Note also that a contact would be only if the reason for the communication is for the client to obtain legal advice or help through an attorney-client relationship. The person requesting advice does not necessarily need to employ the solicitor, and any negotiations will enjoy confidentiality even before retention.
Originally, only verbal interactions were protected between an attorney and a client. Coverage, as well as actions intended to communicate a message, has been extended to include spoken or written words.
As such, communications can include records, given that they have been prepared in order to obtain legal advice. In the text, the “underlying facts” may be subject to discovery. The records themselves may, however, be secured. When we talk about attorney work products, another confidentiality doctrine, we will learn some more about document preparation (especially notes written by lawyers to better represent the client).
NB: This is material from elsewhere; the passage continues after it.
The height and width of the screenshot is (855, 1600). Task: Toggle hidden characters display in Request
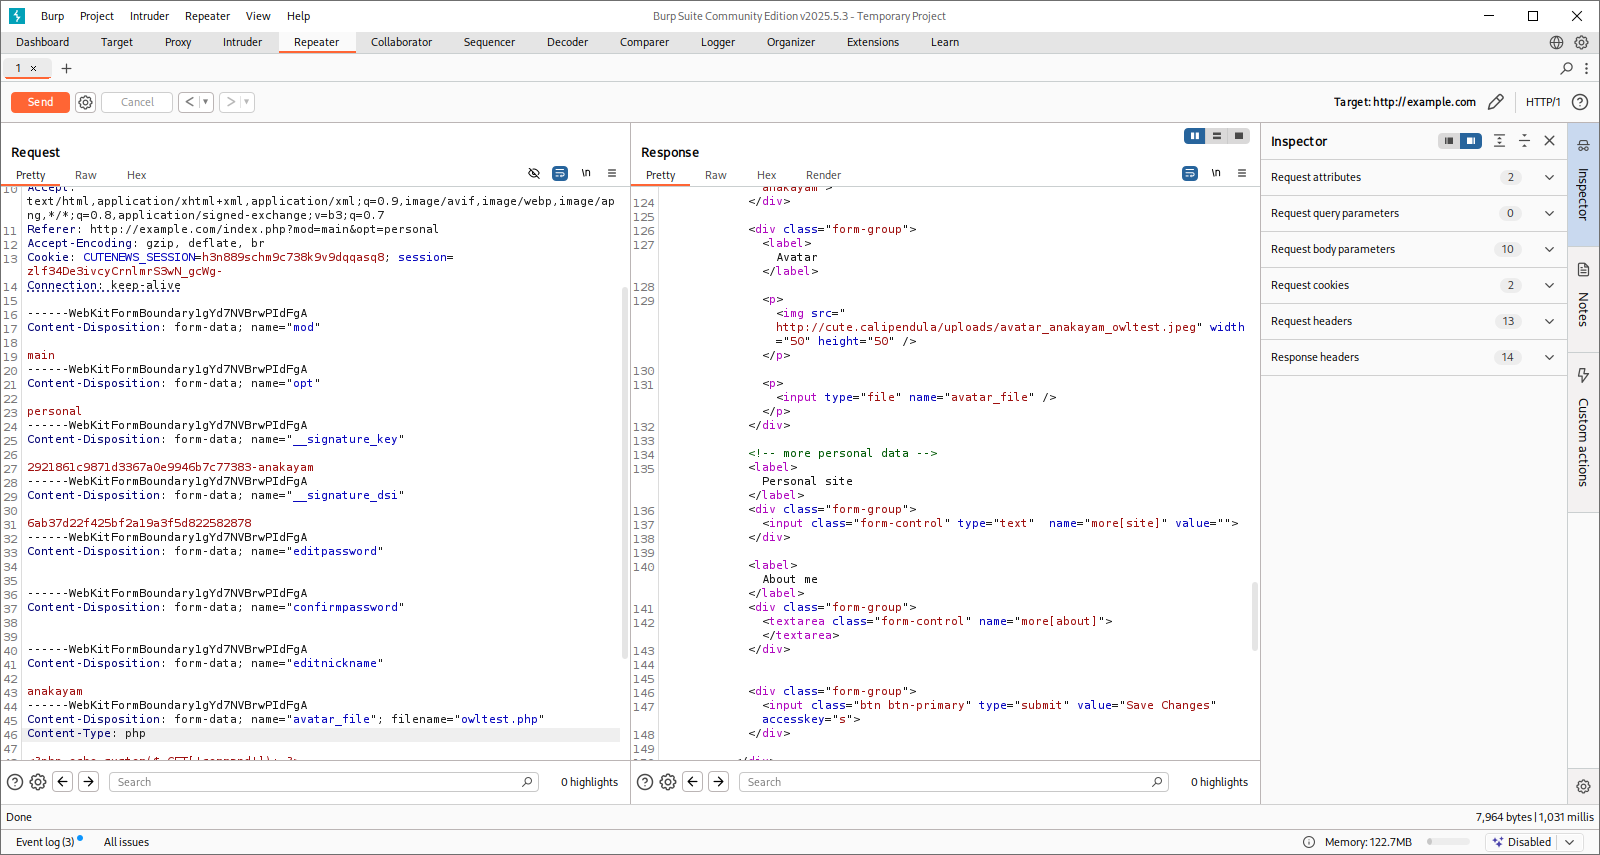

For now, just note that if the object of the communication is related to consultation for legal advice, confidential communications between a lawyer and a client will enjoy confidentiality.
The right of the solicitor-client is restricted to those communications intended to be confidential by the client, or those communications that the client might reasonably believe would be understood to be confidential by her attorney under the circumstances.
“Confidential” does not mean that, in a closed space, a client must meet with an attorney alone. The involvement of assistants who are critical to preserving the attorney-client relationship, like paralegals, would not break the right. If a client discloses to third parties the content of a confidential attorney-client conversation, either by accident or deliberately, the communication will lose its protected status. The existence of eavesdroppers may also be fatal to the privilege. According to most courts, the eavesdropper can testify about a conversation that is otherwise privileged.
The defendant is the holder of the right when it comes to asserting the attorney-client privilege. If the defendant dies and litigation persists over the deceased client, the right is entitled to be asserted by his successor or personal representative. The right does not terminate upon the death of the customer.
When a customer knowingly discloses data that would have been shielded by the right of the attorney-customer, the privilege is waived. If a client fails to claim the right when she has the chance, the waiver would also result. There is also a problem as to how much of an otherwise confidential correspondence must be revealed when part of the communication is disclosed.
On behalf of a large corporate client, this is a serious thorn in the side of lawyers at large law firms working on document creation. Big corporations employ lawyers’ teams to go through millions of documents at times to verify whether or not the documents contain protected conversations between attorney-clients. There is a risk that a judge will order the entire subject matter covered by the attorney-client correspondence to be produced to an opponent if a document containing confidential information is inadvertently produced. It’s kind of like “opening up a can of worms”-and unintentional disclosure of protected details can be a nightmare for lawyers in controversial litigation. As a consequence of the amount of documents inevitably involved with a dispute, the discovery process in major corporate cases frequently takes an eternity due to the work that goes into privilege document analysis.
Perhaps the most notable exception to the attorney-customer privilege is the “crime or fraud” exception. When a client needs the support of a lawyer to commit a crime or fraud, no privilege exists for any illicit communications. In order to protect communications that encourage illegal activity by clients and lawyers, there is simply no excuse, but the law offers a required exception.